Stored items from a collection

-=-=-=-=-

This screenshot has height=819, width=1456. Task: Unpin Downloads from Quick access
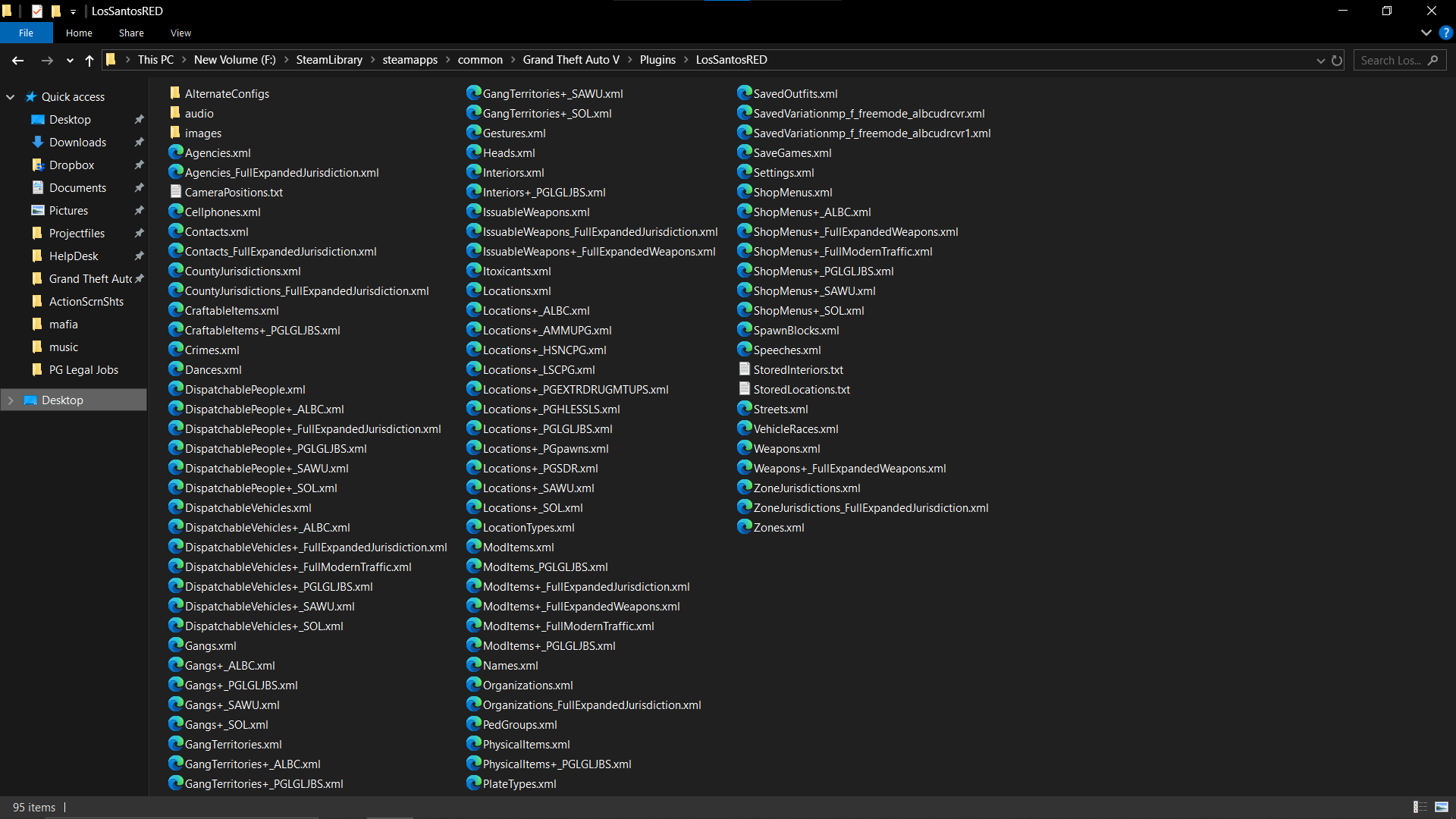click(x=140, y=143)
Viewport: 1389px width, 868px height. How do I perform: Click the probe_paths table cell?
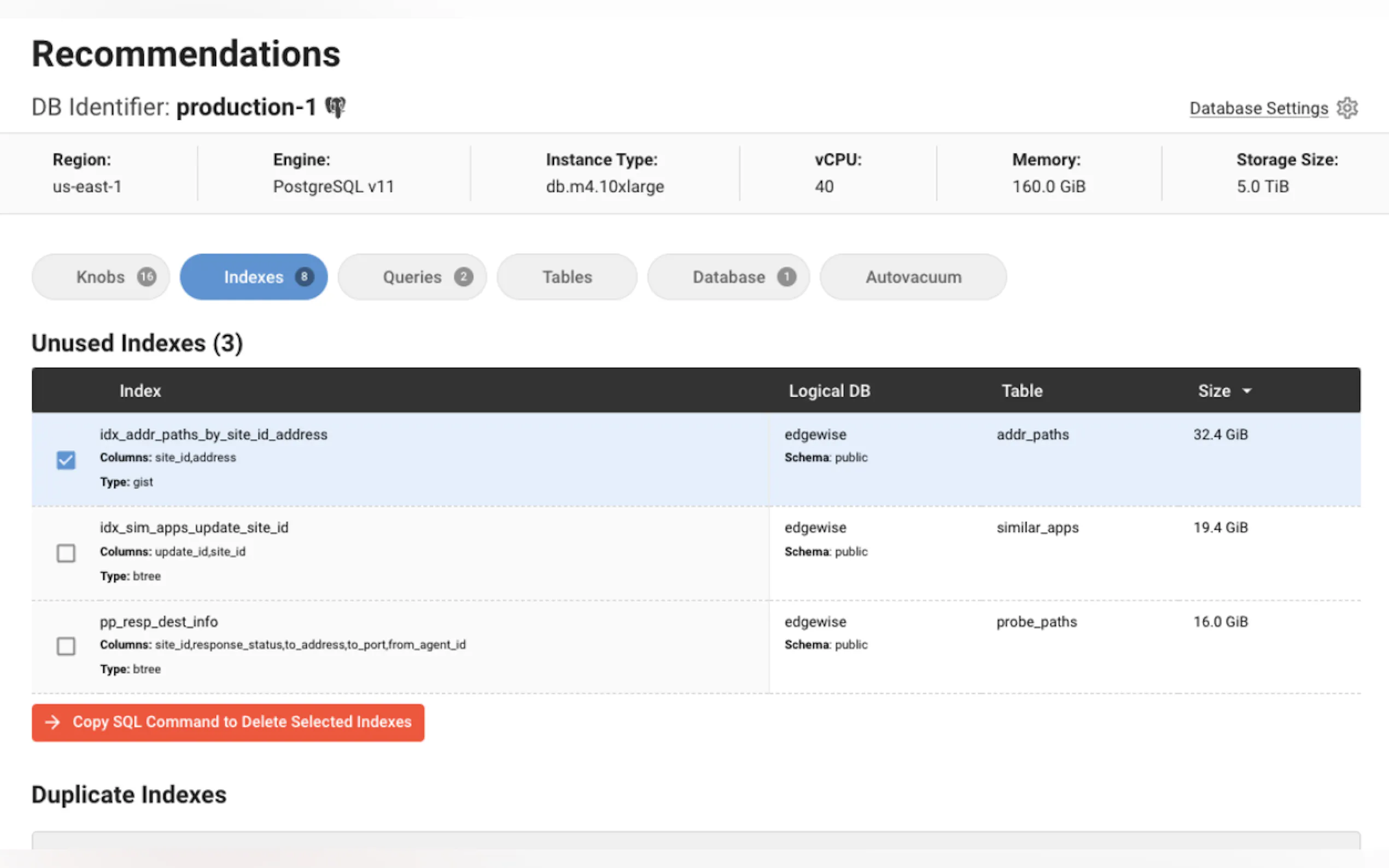pos(1036,621)

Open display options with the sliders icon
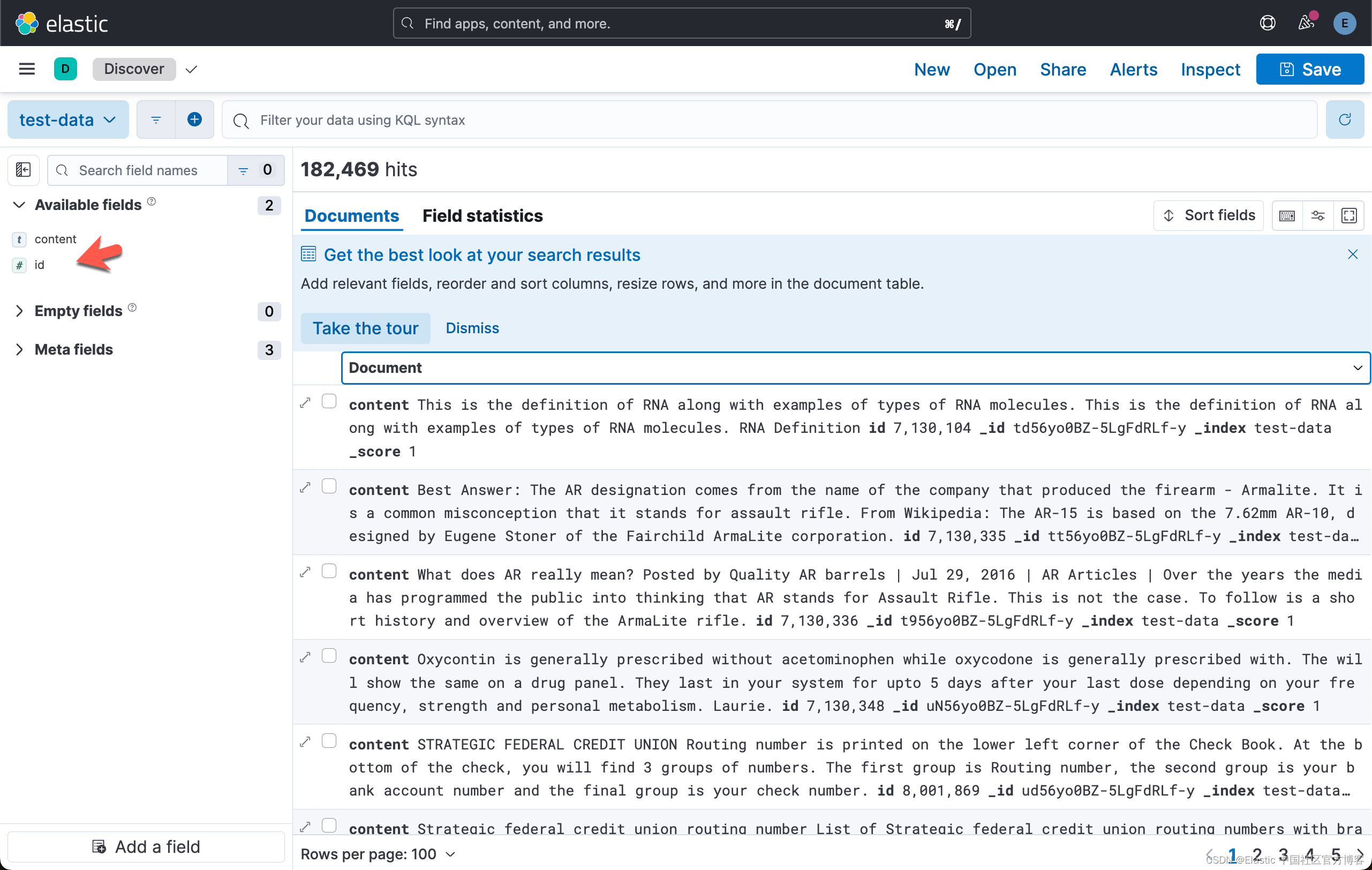(x=1318, y=215)
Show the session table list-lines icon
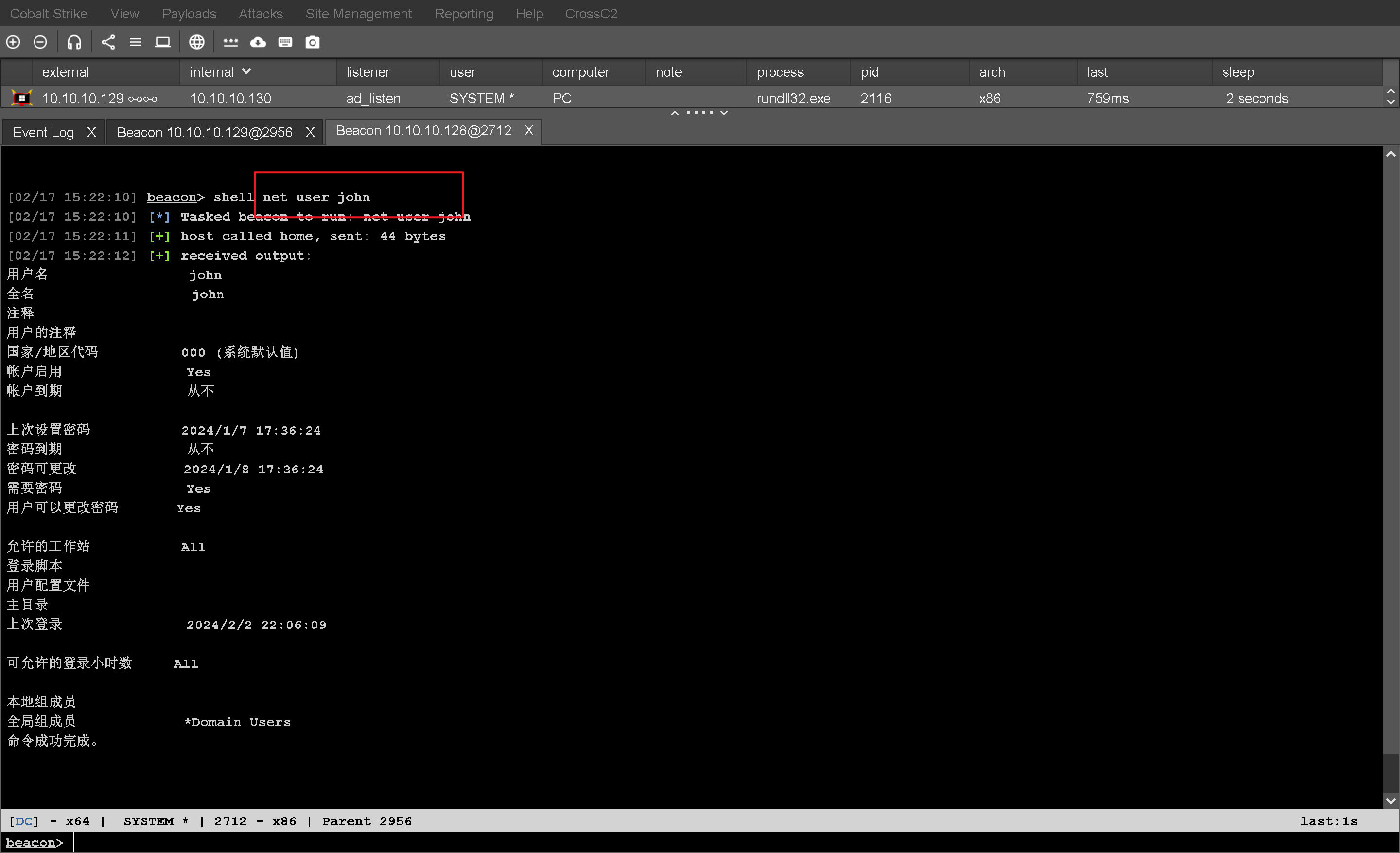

-=-=-=-=-

> WORK REQUEST: Pictures stay out; reproduce exactly the lines from the one containing "Viewport: 1389px width, 868px" through the end of the data.

> TASK OUTPUT:
Viewport: 1389px width, 868px height. How do I perform: Click the probe_paths table cell?
pos(1036,621)

Open display options with the sliders icon
(x=1318, y=215)
Show the session table list-lines icon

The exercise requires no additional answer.